→ **Task instructions**
Each entry has to be reproduced in full, exactly as given.

→ **Input data**
★ ★ ★ ★ ★ ★ ★
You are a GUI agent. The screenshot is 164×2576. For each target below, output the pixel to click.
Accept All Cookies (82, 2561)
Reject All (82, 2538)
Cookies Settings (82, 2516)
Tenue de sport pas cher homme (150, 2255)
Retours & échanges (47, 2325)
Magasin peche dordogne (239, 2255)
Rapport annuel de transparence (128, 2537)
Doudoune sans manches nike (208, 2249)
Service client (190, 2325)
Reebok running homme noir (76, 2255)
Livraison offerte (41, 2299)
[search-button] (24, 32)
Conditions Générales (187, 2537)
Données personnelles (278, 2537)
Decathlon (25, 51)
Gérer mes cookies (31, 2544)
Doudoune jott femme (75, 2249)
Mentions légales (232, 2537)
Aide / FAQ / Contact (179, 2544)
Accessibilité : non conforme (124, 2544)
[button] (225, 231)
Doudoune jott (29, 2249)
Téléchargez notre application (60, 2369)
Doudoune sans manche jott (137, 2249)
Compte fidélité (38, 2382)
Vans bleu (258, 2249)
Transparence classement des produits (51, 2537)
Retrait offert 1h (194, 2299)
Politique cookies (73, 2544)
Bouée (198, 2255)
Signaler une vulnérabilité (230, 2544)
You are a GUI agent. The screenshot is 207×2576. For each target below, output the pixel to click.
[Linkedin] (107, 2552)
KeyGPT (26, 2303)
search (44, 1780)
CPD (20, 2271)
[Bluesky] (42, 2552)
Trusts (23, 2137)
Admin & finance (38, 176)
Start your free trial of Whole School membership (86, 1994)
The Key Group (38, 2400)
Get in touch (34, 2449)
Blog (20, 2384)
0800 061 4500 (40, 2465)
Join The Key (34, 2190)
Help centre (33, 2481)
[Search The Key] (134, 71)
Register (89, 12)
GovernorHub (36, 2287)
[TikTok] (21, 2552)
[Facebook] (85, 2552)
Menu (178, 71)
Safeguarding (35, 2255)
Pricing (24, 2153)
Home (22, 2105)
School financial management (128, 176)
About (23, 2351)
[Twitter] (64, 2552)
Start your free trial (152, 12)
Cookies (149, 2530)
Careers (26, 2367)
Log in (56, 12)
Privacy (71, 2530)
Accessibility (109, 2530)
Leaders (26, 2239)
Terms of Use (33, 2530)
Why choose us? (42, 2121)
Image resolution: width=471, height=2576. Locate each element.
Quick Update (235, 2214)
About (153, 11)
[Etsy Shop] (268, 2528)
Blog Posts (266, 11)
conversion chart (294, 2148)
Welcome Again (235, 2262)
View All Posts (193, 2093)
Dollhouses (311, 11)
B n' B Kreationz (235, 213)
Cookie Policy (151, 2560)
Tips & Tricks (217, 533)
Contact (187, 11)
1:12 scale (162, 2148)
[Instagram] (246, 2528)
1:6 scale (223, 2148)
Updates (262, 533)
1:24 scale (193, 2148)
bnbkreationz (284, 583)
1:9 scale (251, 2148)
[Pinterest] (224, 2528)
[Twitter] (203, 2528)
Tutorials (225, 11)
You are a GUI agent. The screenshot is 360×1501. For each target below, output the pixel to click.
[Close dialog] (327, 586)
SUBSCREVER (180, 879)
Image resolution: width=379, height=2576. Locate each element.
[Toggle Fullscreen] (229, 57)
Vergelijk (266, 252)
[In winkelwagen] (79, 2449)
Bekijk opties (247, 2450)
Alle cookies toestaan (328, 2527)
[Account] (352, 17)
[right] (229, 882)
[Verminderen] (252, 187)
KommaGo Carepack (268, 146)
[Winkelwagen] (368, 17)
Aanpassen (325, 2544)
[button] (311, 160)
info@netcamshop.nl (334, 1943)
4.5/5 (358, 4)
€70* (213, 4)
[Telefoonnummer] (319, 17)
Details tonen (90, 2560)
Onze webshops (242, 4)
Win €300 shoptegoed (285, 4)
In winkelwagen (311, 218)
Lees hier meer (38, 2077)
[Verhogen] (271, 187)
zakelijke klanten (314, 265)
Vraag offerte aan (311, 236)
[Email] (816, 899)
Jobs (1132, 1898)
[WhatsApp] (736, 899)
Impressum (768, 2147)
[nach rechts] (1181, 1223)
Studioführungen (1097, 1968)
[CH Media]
★ ★ ★ ★ ★ ★ ★
→ **Answer to this problem**
You are a GUI agent. The screenshot is 164×2576. For each target below, output the pixel to click.
Accept All Cookies (82, 2561)
Reject All (82, 2538)
Cookies Settings (82, 2516)
Tenue de sport pas cher homme (150, 2255)
Retours & échanges (47, 2325)
Magasin peche dordogne (239, 2255)
Rapport annuel de transparence (128, 2537)
Doudoune sans manches nike (208, 2249)
Service client (190, 2325)
Reebok running homme noir (76, 2255)
Livraison offerte (41, 2299)
[search-button] (24, 32)
Conditions Générales (187, 2537)
Données personnelles (278, 2537)
Decathlon (25, 51)
Gérer mes cookies (31, 2544)
Doudoune jott femme (75, 2249)
Mentions légales (232, 2537)
Aide / FAQ / Contact (179, 2544)
Accessibilité : non conforme (124, 2544)
[button] (225, 231)
Doudoune jott (29, 2249)
Téléchargez notre application (60, 2369)
Doudoune sans manche jott (137, 2249)
Compte fidélité (38, 2382)
Vans bleu (258, 2249)
Transparence classement des produits (51, 2537)
Retrait offert 1h (194, 2299)
Politique cookies (73, 2544)
Bouée (198, 2255)
Signaler une vulnérabilité (230, 2544)
You are a GUI agent. The screenshot is 207×2576. For each target below, output the pixel to click.
[Linkedin] (107, 2552)
KeyGPT (26, 2303)
search (44, 1780)
CPD (20, 2271)
[Bluesky] (42, 2552)
Trusts (23, 2137)
Admin & finance (38, 176)
Start your free trial of Whole School membership (86, 1994)
The Key Group (38, 2400)
Get in touch (34, 2449)
Blog (20, 2384)
0800 061 4500 (40, 2465)
Join The Key (34, 2190)
Help centre (33, 2481)
[Search The Key] (134, 71)
Register (89, 12)
GovernorHub (36, 2287)
[TikTok] (21, 2552)
[Facebook] (85, 2552)
Menu (178, 71)
Safeguarding (35, 2255)
Pricing (24, 2153)
Home (22, 2105)
School financial management (128, 176)
About (23, 2351)
[Twitter] (64, 2552)
Start your free trial (152, 12)
Cookies (149, 2530)
Careers (26, 2367)
Log in (56, 12)
Privacy (71, 2530)
Accessibility (109, 2530)
Leaders (26, 2239)
Terms of Use (33, 2530)
Why choose us? (42, 2121)
Image resolution: width=471, height=2576. Locate each element.
Quick Update (235, 2214)
About (153, 11)
[Etsy Shop] (268, 2528)
Blog Posts (266, 11)
conversion chart (294, 2148)
Welcome Again (235, 2262)
View All Posts (193, 2093)
Dollhouses (311, 11)
B n' B Kreationz (235, 213)
Cookie Policy (151, 2560)
Tips & Tricks (217, 533)
Contact (187, 11)
1:12 scale (162, 2148)
[Instagram] (246, 2528)
1:6 scale (223, 2148)
Updates (262, 533)
1:24 scale (193, 2148)
bnbkreationz (284, 583)
1:9 scale (251, 2148)
[Pinterest] (224, 2528)
[Twitter] (203, 2528)
Tutorials (225, 11)
You are a GUI agent. The screenshot is 360×1501. For each target below, output the pixel to click.
[Close dialog] (327, 586)
SUBSCREVER (180, 879)
Image resolution: width=379, height=2576. Locate each element.
[Toggle Fullscreen] (229, 57)
Vergelijk (266, 252)
[In winkelwagen] (79, 2449)
Bekijk opties (247, 2450)
Alle cookies toestaan (328, 2527)
[Account] (352, 17)
[right] (229, 882)
[Verminderen] (252, 187)
KommaGo Carepack (268, 146)
[Winkelwagen] (368, 17)
Aanpassen (325, 2544)
[button] (311, 160)
info@netcamshop.nl (334, 1943)
4.5/5 (358, 4)
€70* (213, 4)
[Telefoonnummer] (319, 17)
Details tonen (90, 2560)
Onze webshops (242, 4)
Win €300 shoptegoed (285, 4)
In winkelwagen (311, 218)
Lees hier meer (38, 2077)
[Verhogen] (271, 187)
zakelijke klanten (314, 265)
Vraag offerte aan (311, 236)
[Email] (816, 899)
Jobs (1132, 1898)
[WhatsApp] (736, 899)
Impressum (768, 2147)
[nach rechts] (1181, 1223)
Studioführungen (1097, 1968)
[CH Media]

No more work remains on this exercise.